**REQUIRED WORK**
Would you please output, word for word, the span of the listing below that opens on the line containing "Costi iscrizione triennio (185, 1256)" and closes on the line containing "Tecnifibre Club Tennispallo"? Include both ends and nothing more.

.....

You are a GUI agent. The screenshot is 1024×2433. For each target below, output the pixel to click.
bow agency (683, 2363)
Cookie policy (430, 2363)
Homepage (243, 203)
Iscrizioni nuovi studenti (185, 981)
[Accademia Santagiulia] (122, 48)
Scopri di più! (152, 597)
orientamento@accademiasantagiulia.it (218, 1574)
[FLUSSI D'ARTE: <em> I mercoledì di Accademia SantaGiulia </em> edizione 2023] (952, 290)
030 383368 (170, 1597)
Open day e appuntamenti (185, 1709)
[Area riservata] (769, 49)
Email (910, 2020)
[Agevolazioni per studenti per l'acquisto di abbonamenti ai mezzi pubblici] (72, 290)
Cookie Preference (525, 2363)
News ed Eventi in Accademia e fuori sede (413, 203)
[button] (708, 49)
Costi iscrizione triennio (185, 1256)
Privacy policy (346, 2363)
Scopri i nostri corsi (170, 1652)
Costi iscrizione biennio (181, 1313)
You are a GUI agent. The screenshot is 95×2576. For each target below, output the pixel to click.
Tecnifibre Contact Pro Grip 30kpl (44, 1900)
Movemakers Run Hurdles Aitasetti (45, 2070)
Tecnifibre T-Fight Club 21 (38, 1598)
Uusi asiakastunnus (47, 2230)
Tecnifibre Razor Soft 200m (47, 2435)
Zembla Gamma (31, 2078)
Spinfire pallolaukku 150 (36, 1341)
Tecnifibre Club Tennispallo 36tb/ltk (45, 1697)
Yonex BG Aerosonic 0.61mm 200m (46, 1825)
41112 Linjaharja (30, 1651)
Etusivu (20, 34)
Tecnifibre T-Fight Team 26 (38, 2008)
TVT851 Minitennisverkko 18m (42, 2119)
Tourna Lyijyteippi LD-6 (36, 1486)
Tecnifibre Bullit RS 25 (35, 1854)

.....

**TASK ANSWER**
Costi iscrizione triennio (185, 1256)
Privacy policy (346, 2363)
Scopri i nostri corsi (170, 1652)
Costi iscrizione biennio (181, 1313)
You are a GUI agent. The screenshot is 95×2576. For each target below, output the pixel to click.
Tecnifibre Contact Pro Grip 30kpl (44, 1900)
Movemakers Run Hurdles Aitasetti (45, 2070)
Tecnifibre T-Fight Club 21 (38, 1598)
Uusi asiakastunnus (47, 2230)
Tecnifibre Razor Soft 200m (47, 2435)
Zembla Gamma (31, 2078)
Spinfire pallolaukku 150 (36, 1341)
Tecnifibre Club Tennispallo 36tb/ltk (45, 1697)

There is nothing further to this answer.